If I look back at anything i've written in words, i find so many spelling mistakes etc.
They're there because i write as i think, as the thought comes into my head i type it out straight away then i move on, i dont ven think about the previous line, i was already thinking about the next line anyway.

I dont think anything ive ever written on here has ever taken me longer than a couple of minutes to get down.
Even my old posts under my old account circa 03 lost_boi same style of writitng when i look back.
I guess that's why most things I write are always fairly short pieces.

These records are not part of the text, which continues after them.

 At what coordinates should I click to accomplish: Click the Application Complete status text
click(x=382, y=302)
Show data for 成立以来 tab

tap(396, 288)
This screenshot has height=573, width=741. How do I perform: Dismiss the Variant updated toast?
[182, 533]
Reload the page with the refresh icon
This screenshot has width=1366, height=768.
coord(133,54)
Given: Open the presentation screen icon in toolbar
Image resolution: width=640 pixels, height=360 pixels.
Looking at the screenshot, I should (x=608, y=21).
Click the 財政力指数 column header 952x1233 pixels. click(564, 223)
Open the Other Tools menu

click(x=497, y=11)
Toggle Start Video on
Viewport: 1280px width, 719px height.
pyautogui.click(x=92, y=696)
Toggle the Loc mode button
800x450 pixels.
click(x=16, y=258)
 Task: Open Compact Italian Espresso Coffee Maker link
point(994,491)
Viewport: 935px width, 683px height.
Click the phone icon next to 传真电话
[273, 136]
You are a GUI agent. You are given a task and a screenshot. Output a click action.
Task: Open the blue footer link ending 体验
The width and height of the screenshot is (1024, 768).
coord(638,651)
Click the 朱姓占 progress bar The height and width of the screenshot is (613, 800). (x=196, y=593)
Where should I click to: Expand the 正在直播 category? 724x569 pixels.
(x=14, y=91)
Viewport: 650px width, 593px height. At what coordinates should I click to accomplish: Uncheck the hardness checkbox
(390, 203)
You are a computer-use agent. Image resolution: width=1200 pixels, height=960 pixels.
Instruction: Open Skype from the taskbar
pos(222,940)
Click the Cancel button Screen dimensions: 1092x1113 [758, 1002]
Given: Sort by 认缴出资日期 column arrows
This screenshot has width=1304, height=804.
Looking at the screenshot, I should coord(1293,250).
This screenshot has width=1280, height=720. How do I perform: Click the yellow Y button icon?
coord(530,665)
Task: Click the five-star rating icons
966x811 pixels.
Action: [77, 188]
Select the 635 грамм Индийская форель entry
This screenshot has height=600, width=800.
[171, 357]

for some reason I never want to write when I'm drunk. I've been on klonopin and percocets all night and that definitely had a (positive) influence, but honestly when I'm sober that's when the real shit comes out, because my own self-consciousness pushes me to outer limits, thus taking a chance I wouldn't normally have done (uncomfortable, but it usually turns out for the better)...i have a lot of emo shit that i dont normally share, some of the darker stuff is fine for me to show people, but there are many poems of mine that are practically journal entries and don't really belong in anybody elses head cept for mine


See, I write well when im drunk because i dont have to be honest, i dont keep much of a journal these days, i keep one in my head. sounds weird, but i am very very honest with myself.
 
and about the caring thing--well, thats is why i don't have practically any "rules" to my writing of poetry.. it writes itself in the long run if its meant to. i learned in jail that ive had all this in me my whole life, jus didnt recognize its potential enough to put it to any good use. so, never thought id say this, but im glad i went to jail, or i wouldnt be who i am or where i am today
 
yeah, Kerouac always would say the first copy is best. I agree with that maybe half the time. i have this thing like if i read something i wrote a long time ago, and it has much more potential, then im not gonna waste any leftover creative additions
 
i was going to say that, you probably learnt alot about time & patience in jail.
me, ive never been so i can not compare.
 
yeah, well, i consider it a blessing in disguise, you know? we're pretty similar. and the mental journal thing, yeah. i actually make quite an effort to memorize most of all my writing, so when i perform it I segue into other poems or particular stanzas from other poems, trusting myself with the concept of improv to set a particular mood. it doesn't always work, but as long as you try, its fine. i consider myself a spoken word artist and poet, and i can rap out a lot of it, or try something a little jim-morrisonish
 
a LOT different! I've never been on stage, only performed in classrooms, rehab, hospitals, campsites, parties/peoples houses, outside the door of clubs, on the streets.sometimes just over the phone with people. i keep it low-key because i just aint ready to get to an open mic even though I could kill it.

its a great therapeutic way to boost self esteem and confidence. you get a high for sure. girls love it, too ;)

consider it a recommendation.
 
its always good to memorize it and try to spice it up, make it different everytime. i dont like reading it off a paper to people unless it's freshly written and not registered in my mind yet. it gives you more freedom to express body language--which is what, like 60 percent of communication.. and a lot of it is tone...tone is unbelievably important and vital to any kind of performance or spoken word. because a lot of the time it's not even what you say , it's HOW you say it. it's funny cuz some of my stuff *sounds good* to hear, but it's not really very meaningful to people. its a pleasure to have this forum so people can whip up their own way of "listening" to it. Thanks for this thread Samael, what a fucking fantastic idea.